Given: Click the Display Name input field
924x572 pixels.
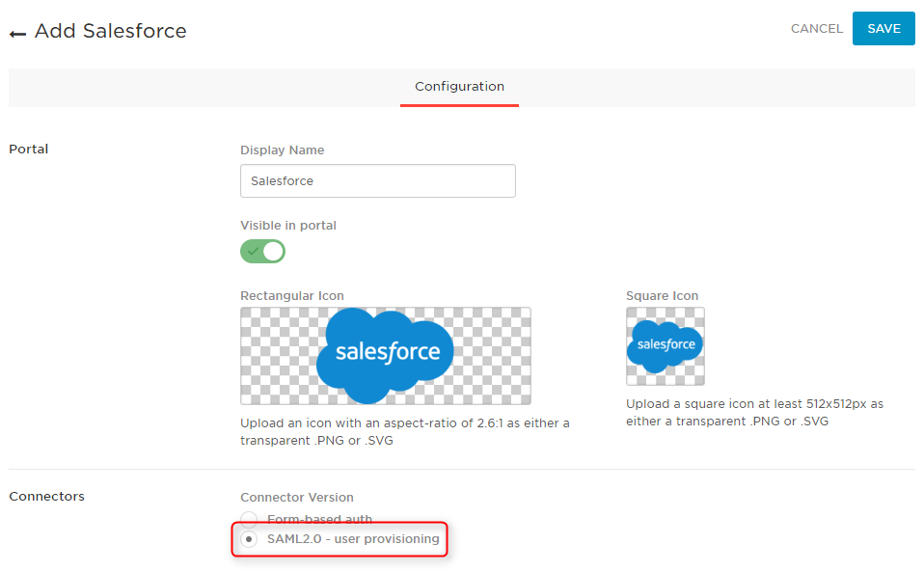Looking at the screenshot, I should click(x=378, y=180).
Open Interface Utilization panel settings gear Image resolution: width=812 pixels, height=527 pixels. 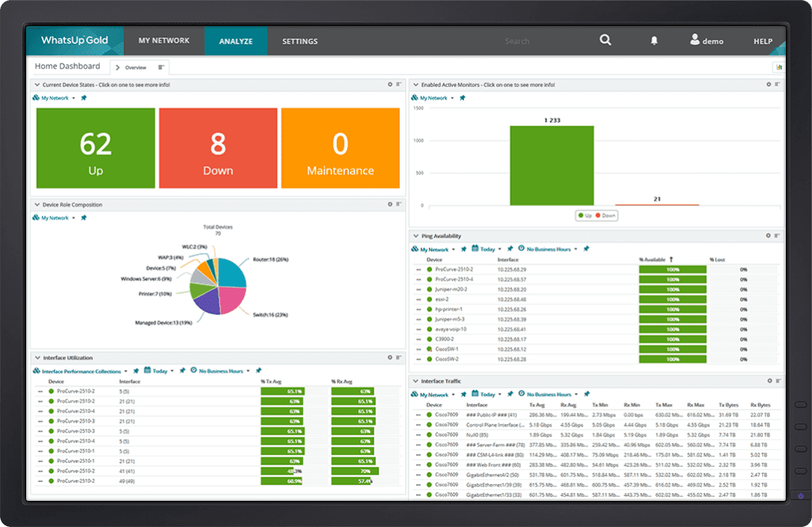(x=388, y=357)
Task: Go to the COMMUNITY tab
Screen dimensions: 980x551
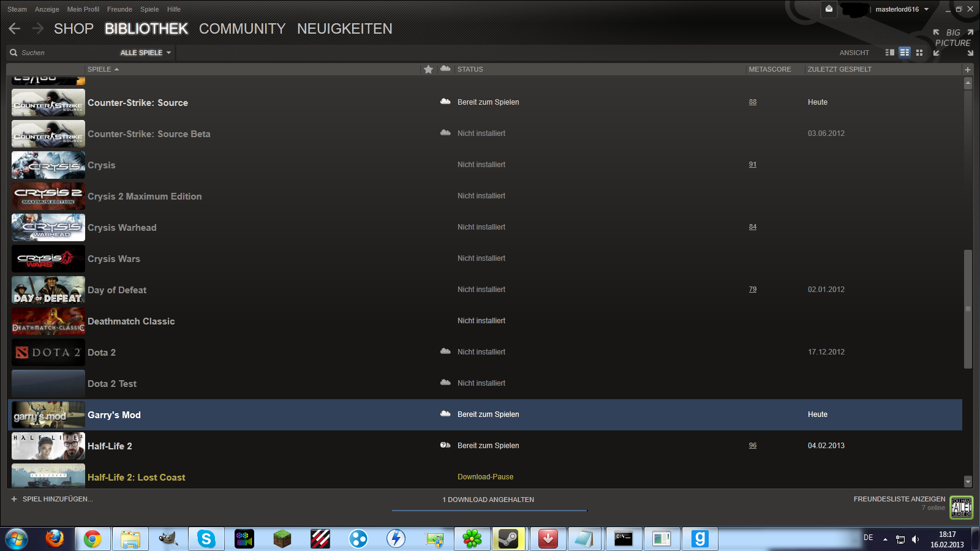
■ ■ ■
# Problem requirements:
Leaving out every picture, extract verbatim the lines from the one containing "Task: Go to the COMMUNITY tab" through the last line of the listing, inclusive.

# Task result:
Task: Go to the COMMUNITY tab
Screen dimensions: 980x551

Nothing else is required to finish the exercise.